The 1948 conflict is known as the War for Independence to Israelis and the “Nakba,” or disaster, for Palestinians. More than 700,000 Palestinians were driven or fled from their homes, with atrocities committed on both sides. The right of return for Palestinians and their descendants remains a point of contention in the ongoing struggle.
It shook me to think that my connection to my homeland could deny someone else theirs.
After the 1967 Six-Day War, Israel occupied the West Bank. Under the Oslo Agreement of 1995 (signed by then-Israeli Prime Minister Yitzhak Rabin and Palestinian Liberation Organization Chairman Yassar Arafat), Gush Etzion was to be transferred to the Palestinian Authority along with much of the rest of the West Bank, yet it never has been. Under more right-wing Israeli governments, including the current one, settlers have been encouraged to intimidate or even attack Palestinians to push them off the land.
The history of peace attempts, like the land, is disputed: the Israelis, alongside American mediators, claim that Arafat rejected several deals that would have resulted in a Palestinian state controlling nearly all of the West Bank, with exceptions for some older settlements. From the Palestinian perspective, any Jewish settlement or Israeli control over the West Bank encroaches on Palestinian statehood. Most nations (including the U.S. under President Biden) consider Israeli settlements to be illegal, as does the Israeli Supreme Court.
Where Peace Might Begin
Older than many other settlements, most of which were built by Jewish Israelis after 1967, Gush Etzion has been both a thriving village and a hotspot for violence. We campers visited the Roots organization, a community’s response to this situation, where Jewish Israeli settlers and Palestinians come together to share their experiences.
We first heard the familiar Jewish story from a female settler: that the settlers believe the Jewish people have a claim to the entire land of Israel, and she, embracing that, lives here. Life for Jews in Gush Etzion, she said, is fairly normal. They live their lives, go to work, and send their kids to Jewish schools. The houses have outdoor pools to deal with the heat, and the heavy military presence is there to keep the peace.

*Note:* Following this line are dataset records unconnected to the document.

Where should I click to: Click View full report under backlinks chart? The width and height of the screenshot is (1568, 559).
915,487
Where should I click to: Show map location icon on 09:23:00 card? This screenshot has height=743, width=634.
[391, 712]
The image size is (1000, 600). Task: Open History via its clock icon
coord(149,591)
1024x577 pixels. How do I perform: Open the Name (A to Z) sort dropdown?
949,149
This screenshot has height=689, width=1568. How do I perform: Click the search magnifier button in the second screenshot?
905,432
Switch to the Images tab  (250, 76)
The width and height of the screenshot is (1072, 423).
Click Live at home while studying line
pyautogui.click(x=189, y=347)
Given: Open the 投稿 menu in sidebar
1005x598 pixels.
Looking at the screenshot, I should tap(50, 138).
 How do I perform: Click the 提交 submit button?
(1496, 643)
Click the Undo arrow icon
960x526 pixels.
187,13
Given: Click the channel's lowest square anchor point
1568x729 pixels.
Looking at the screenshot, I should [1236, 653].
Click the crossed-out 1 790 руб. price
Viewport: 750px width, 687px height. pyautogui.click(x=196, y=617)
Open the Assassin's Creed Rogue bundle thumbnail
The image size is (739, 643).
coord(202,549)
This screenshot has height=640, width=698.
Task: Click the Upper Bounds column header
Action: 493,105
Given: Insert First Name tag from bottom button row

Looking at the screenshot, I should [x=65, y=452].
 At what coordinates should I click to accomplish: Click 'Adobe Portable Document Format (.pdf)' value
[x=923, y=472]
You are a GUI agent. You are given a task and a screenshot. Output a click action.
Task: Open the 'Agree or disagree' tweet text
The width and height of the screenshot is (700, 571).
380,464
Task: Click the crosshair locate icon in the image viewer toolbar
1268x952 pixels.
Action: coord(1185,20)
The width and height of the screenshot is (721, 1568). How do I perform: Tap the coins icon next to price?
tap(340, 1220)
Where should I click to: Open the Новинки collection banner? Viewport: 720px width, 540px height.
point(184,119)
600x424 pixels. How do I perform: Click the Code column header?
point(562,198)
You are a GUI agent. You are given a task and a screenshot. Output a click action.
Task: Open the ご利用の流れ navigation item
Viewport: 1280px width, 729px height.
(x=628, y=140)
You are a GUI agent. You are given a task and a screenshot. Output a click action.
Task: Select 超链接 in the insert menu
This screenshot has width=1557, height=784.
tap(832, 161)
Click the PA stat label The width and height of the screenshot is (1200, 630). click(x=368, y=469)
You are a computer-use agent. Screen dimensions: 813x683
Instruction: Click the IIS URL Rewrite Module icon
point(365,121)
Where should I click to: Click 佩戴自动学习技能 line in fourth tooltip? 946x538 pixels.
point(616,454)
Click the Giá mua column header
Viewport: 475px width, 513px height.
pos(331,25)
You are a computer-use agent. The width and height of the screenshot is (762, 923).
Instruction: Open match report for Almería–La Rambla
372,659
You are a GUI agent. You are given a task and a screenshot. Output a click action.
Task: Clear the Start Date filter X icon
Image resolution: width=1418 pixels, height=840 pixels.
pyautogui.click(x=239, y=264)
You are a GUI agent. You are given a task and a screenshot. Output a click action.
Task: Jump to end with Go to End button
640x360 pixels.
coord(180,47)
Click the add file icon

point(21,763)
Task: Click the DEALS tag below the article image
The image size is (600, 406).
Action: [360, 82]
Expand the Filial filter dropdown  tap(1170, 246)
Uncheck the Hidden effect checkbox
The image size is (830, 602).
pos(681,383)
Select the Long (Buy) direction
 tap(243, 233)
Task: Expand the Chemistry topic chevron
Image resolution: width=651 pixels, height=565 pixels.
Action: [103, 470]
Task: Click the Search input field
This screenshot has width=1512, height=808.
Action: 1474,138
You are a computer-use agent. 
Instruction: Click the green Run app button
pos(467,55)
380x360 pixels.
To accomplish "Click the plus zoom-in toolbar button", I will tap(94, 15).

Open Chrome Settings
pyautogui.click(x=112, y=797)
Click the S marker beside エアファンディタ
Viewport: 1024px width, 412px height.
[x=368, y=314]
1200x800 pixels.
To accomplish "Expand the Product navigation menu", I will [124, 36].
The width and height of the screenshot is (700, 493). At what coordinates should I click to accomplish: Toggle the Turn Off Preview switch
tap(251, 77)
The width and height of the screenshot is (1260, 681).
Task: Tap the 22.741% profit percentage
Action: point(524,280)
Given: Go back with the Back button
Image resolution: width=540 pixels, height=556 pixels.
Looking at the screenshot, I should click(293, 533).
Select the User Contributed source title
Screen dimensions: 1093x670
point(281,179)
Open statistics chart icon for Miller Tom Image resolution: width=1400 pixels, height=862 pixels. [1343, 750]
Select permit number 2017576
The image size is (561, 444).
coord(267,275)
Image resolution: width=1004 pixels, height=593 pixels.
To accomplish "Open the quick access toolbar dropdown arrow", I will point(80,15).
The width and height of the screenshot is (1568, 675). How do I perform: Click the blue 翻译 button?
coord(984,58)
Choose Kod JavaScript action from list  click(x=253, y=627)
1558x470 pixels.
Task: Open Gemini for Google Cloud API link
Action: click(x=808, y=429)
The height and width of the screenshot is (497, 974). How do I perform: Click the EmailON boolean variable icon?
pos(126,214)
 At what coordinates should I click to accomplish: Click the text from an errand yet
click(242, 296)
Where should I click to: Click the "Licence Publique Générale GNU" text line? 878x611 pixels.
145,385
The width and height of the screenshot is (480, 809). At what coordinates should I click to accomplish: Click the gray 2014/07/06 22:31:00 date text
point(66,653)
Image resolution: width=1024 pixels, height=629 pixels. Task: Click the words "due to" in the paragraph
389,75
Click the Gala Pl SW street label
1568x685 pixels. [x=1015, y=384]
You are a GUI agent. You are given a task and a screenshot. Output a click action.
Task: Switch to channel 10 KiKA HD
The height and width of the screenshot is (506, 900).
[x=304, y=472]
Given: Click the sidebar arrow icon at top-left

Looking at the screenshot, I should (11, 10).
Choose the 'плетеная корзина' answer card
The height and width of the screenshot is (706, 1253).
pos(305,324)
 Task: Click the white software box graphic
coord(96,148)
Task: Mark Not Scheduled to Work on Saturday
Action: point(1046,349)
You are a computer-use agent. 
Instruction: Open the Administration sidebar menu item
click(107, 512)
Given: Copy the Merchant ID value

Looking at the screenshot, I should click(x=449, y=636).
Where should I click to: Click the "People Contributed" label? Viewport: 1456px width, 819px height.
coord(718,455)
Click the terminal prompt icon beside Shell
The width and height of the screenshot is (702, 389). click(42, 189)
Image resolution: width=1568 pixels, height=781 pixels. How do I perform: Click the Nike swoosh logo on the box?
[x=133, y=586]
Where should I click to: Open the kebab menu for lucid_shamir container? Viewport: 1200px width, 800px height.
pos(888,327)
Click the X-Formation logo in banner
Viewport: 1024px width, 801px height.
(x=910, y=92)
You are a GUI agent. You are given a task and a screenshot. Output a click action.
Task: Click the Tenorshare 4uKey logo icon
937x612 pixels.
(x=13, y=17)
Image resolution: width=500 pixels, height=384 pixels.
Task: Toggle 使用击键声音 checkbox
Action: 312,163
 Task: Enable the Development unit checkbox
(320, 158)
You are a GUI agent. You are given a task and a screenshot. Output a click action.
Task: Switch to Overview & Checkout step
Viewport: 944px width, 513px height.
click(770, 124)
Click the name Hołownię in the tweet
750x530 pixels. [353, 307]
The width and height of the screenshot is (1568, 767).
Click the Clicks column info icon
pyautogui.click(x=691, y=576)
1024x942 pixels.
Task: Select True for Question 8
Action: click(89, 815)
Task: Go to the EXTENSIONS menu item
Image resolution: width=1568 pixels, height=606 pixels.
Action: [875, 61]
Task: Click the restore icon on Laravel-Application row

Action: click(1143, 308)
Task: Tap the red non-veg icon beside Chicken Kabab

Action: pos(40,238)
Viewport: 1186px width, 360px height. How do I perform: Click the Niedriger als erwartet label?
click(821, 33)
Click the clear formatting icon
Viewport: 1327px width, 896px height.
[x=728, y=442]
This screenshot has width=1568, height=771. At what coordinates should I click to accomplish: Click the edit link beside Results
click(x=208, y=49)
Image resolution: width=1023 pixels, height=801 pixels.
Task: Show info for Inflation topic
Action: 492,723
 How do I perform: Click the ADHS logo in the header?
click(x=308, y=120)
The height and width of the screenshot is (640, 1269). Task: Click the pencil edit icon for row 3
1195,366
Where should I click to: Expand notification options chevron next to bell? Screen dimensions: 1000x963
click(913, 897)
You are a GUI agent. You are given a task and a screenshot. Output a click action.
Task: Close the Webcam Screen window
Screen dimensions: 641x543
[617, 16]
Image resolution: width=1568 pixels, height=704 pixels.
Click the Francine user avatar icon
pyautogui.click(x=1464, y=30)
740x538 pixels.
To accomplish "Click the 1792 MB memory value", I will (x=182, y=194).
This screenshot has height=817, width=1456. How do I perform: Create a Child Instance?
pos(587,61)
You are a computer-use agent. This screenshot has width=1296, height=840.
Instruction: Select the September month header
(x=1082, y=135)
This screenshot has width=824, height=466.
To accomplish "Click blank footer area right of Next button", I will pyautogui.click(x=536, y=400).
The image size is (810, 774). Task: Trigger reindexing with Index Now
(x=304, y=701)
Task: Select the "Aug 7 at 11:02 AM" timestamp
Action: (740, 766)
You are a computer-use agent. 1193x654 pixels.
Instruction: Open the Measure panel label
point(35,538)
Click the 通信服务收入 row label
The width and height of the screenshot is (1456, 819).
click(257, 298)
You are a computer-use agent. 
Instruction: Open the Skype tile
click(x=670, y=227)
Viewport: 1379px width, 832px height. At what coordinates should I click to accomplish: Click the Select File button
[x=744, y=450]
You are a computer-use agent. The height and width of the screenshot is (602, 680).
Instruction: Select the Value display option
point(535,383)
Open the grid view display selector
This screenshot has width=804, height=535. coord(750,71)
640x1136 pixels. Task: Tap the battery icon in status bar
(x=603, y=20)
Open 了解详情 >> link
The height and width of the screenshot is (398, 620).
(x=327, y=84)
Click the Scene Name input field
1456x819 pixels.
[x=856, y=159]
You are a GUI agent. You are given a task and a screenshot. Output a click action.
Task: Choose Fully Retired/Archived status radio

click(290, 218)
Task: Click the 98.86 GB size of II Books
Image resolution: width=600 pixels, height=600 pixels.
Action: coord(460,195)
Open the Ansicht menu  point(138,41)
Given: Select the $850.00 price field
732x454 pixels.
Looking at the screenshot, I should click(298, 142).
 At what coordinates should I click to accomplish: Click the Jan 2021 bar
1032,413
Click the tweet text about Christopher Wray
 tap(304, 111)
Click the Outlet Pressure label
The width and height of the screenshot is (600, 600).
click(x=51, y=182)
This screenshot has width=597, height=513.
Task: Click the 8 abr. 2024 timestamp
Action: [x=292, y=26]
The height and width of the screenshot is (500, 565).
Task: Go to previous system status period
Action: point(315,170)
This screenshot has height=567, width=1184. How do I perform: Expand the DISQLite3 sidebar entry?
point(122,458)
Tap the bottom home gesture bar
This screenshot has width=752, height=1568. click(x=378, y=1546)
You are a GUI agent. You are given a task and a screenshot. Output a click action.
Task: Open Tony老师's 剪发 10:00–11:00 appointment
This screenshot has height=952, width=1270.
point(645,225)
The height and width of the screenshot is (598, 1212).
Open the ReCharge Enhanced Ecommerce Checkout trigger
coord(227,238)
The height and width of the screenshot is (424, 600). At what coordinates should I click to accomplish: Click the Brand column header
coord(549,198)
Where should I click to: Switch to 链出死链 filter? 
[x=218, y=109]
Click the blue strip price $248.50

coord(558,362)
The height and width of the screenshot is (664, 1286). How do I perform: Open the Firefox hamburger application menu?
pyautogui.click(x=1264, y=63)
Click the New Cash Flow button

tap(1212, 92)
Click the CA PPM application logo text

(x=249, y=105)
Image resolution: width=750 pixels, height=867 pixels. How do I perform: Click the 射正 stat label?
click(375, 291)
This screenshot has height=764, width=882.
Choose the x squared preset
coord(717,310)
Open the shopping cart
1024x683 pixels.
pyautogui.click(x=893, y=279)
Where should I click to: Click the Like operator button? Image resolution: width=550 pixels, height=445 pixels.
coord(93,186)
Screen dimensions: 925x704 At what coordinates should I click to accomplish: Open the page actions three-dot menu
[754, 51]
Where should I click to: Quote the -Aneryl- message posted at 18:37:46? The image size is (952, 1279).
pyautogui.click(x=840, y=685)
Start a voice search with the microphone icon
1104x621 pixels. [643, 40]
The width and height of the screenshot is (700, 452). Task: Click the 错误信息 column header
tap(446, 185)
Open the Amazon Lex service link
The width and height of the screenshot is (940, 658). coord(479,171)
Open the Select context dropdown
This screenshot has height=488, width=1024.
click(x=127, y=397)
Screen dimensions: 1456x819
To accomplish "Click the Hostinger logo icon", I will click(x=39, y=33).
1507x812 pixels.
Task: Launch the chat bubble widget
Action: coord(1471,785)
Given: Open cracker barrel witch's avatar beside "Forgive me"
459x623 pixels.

Next, a Palestinian man in his late 20s stood up to tell us a different story. “I remember the protests during the Second Intifada when I was a child,” he said, “the ones where my friends were killed by Israeli soldiers.” His view of Israel was as a powerful invader who conquered his homeland. Life was difficult, he said, and even the simplest shopping trip could be interrupted by the omnipresent Israeli Defense Forces maintaining the unjust status quo. “You’re telling me this isn’t a military occupation?” he asked.
Somehow this was the first time I had ever considered that idea myself. The paradox of coexisting, contradictory truths was disconcerting, especially after being raised wholly on one side. It shook me to think that my connection to my homeland could deny someone else theirs.
The settler woman and Palestinian man ended by telling us their story together. Their societies are in conflict, but the two are friends anyway, brought together for peacemaking by Roots. “It all begins with acknowledging the mutual truth of each other’s experience,” they told us, “even if we disagree.”
“We have a saying at Roots: the land does not belong to either of us, but we belong to the land.” The statement suggests where peace might begin: not with a single agreement, but with a constant process of realigning society, even on an individual level, to solve these conflicts. As a Jew who has his own connection to the land of Israel, I believe I have to recognize the equal claim any Palestinian has to the same place. I don’t know what that will look like, whether it’s one state where all are treated equally or two separate nations, but it cannot look like it does now.